In general, there are 4 types of code clones:
- Type-1 Clones - Identical regions of code (excepting whitespace and comments).
- Type-2 Clones - Syntactically equivalent regions (excepting names, literals, types, and comments).
- Type-3 Clones - Syntactically similar regions (as in Type-2) but with minor differences such as statement additions or deletions.
- Type-4 Clones - Regions of code with functionally equivalent behavior but possibly with different syntactic structures.
Much of the research on code clone detection and maintenance has been geared toward Type-1 and Type-2 clone, as they are easier to detect and validate than Type-3 and Type-4 clones. The two most popular detection methods involve searching for clones in token streams and abstract syntax trees (ASTs).

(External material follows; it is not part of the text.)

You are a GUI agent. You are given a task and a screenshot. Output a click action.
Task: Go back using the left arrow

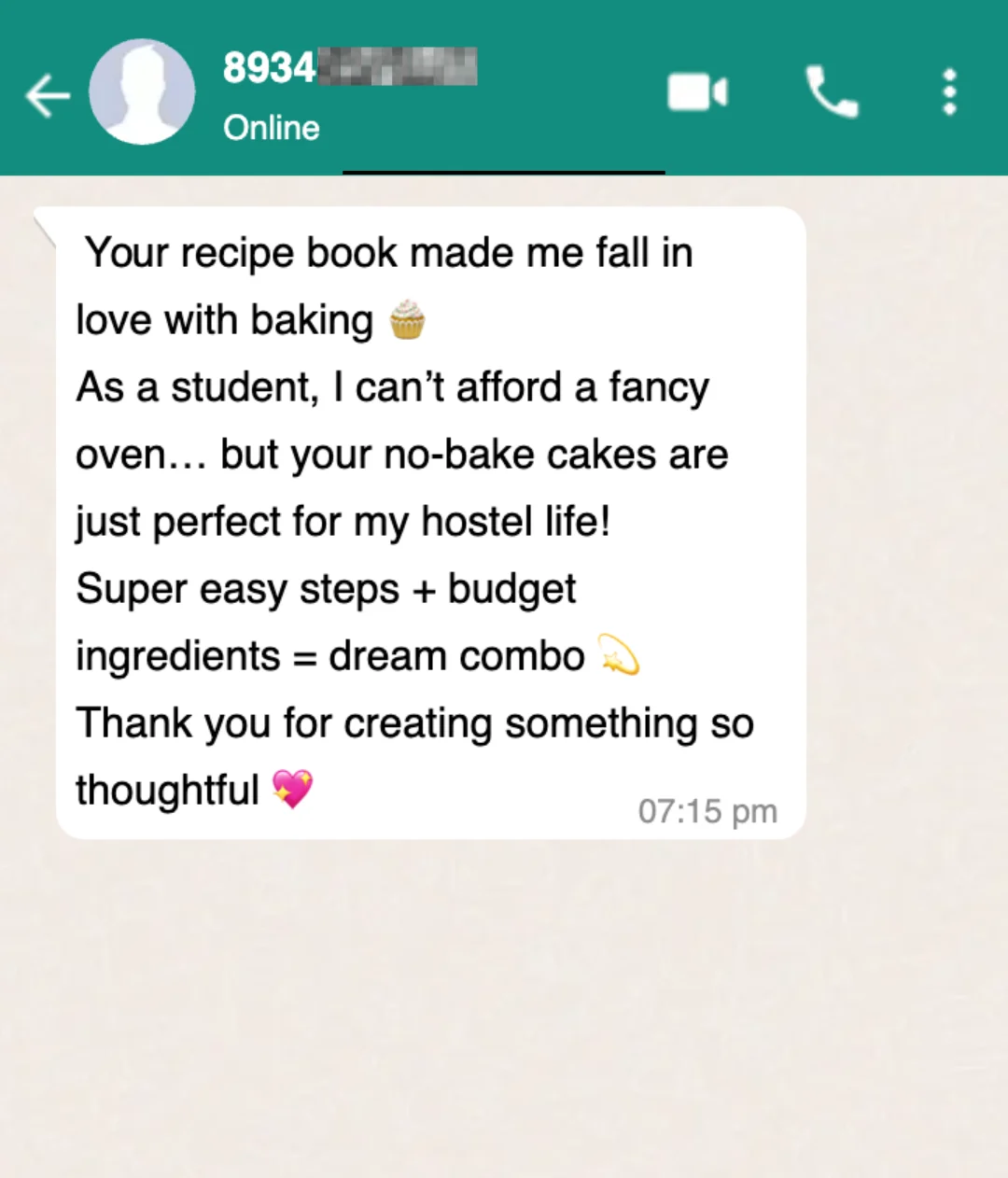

An alternative approach to clone detection is to search for them in a Program Dependence Graph (PDG), which represents the control and data dependences between statements or operations in a program. Recurring subgraphs in PDGs represent potential dependence clones. Some of the previous work on PDG-based clone detection used forward and backward path-slicing to find clones. This method can detect matching slices, but it cannot detect all recurring subgraphs. The latter can be identified using frequent subgraph mining (FSM). However, for low frequency thresholds, the number of PDG subgraphs discovered by FSM may be enormous. For example, we found that for a Java program with 70,000 lines of code (LOC), over 700 million PDG subgraphs with 5 or more instances were discovered by FSM.
Since it is infeasible for developers to examine so many subgraphs, we previously developed GRAPLE, an algorithm to select representative samples of maximal frequent subgraphs. In this paper, the core sampling process remains the same as in GRAPLE but we present a new algorithm for traversing the k-frequent subgraph lattice. One tricky aspect of FSM is how to define exactly what "frequency" means in a large connected graph. In order to handle pathological cases that occur in real programs, we introduce a new metric to measure subgraph frequency (or "support"), called the Greedy Independent Subgraphs (GIS) measure. The results section details the first empirical examination of the scalability and speed of sampling dependence clones from large programs. The study showed that our new system can quickly sample from programs with 500 KLOC of code and successfully sample from programs with perhaps 2 MLOC. Finally, since at times the sampling algorithm may return several potential clones, which are quite similar to each other, we evaluate the performance of a density-based clustering algorithm on the samples collected.